"For me, it's something big," Volquez said. "A guy like Mario Soto and [Aaron] Harang did it before. It's a great opportunity to be out there on the first day."
Harang, the club's former ace who departed as a free agent, took the ball for the past five Reds Opening Days. Soto, a Volquez mentor now in the team's front office, did it six times for Cincinnati during the 1980s.
The job now belongs to Volquez.
Reds manager Dusty Baker and pitching coach Bryan Price came to the decision early in camp almost by process of elimination.
"You name who you think can handle it the best," Baker said. "Is Homer [Bailey] ready for the No. 1? Is [Travis] Wood ready for No. 1? Is [Mike] Leake ready for No. 1? [Johnny] Cueto just signed a four-year contract, and what's he, 23 years old?
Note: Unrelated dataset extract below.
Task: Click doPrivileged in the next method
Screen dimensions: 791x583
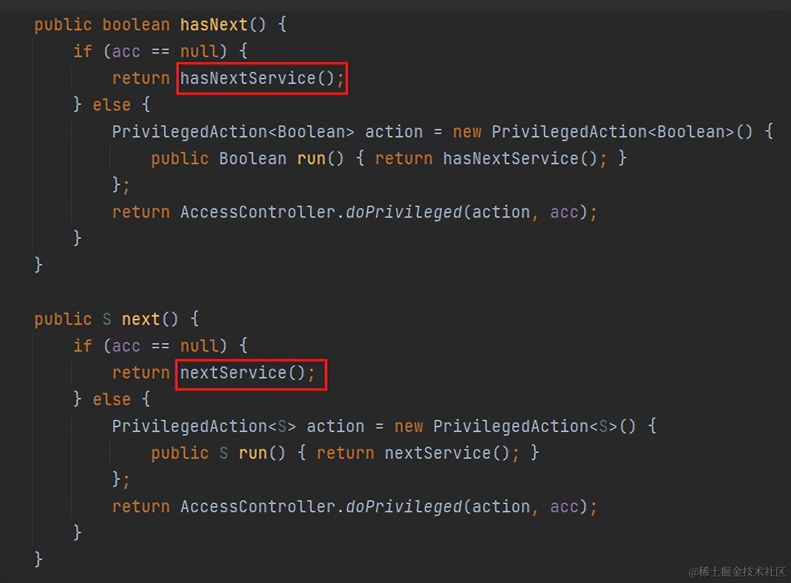Action: click(404, 507)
He's already got enough pressure on him. I'm trying to relieve any pressure from him thinking he has to prove he's worth the money. There's nobody looser and [whom] I think can handle the situation better than Volquez. Not much bothers him. At least he doesn't show it bothers him."
Volquez, 27, is the formal ace, but he showed ace performances during his first season in Cincinnati following his trade. The right-hander went 17-6 with a 3.21 ERA in 33 games and was named a National League All-Star.
Volquez logged only nine starts in 2009, a season cut short by an elbow injury and Tommy John surgery. During his rehab last season, Volquez was handed a 50-game suspension while on the disabled list for violating the league policy on performance-enhancing drugs. Volquez said he was taking medication to try and start a family, but took responsibility for not following the correct procedures with the team.
After debuting just after the All-Star break last season, Volquez went 4-3 with a 4.31 ERA over 12 starts. But he had a 1.95 ERA over his final four regular-season starts as the Reds claimed an NL Central division title. That earned him an NL Division Series Game 1 start against the Phillies, which just lasted 1 2/3 innings with four runs allowed in a loss to Roy Halladay during his historic postseason no-hitter.
The early portion of spring wasn't very smooth for Volquez, whose prior drug suspension caused a government delay in acquiring his work visa paperwork. He had to return to the Dominican Republic, missing two starts in the process, to get his immigration affairs in order.
Volquez pitched in three big league games and one Minor League game this spring. He had an 8.38 ERA in the Cactus League outings and displayed command issues with 11 walks in just 9 2/3 innings. His best outing, however, was the final one on Friday vs. the Padres. He pitched five innings and allowed three earned runs and nine hits with four walks and three strikeouts.
"This time, I have a good feeling now, close to where I was last year," Volquez said. "My last inning, my rhythm was better, my delivery, everything."
The Reds are counting on Volquez to stabilize himself even more than before spring started. In the past 10 days, both Cueto and Bailey went down with shoulder injuries and projected No. 2 starter Bronson Arroyo was diagnosed with mononucleosis. That's forced Baker to move Leake and Sam LeCure into the rotation.
"There's that depth I was talking about earlier," Baker said. "I didn't know we'd have to call upon it so soon. We'll get them right and look at it in the positive way that [Bailey] and Cueto will both be strong later in the year. We'll do what we can earlier in the year."
"We need those guys," Volquez said. "We need Johnny and we need Homer. But we've got Woody and Leake that can hold them up."
And on Thursday, the Reds hope to have Volquez, too. Front and center.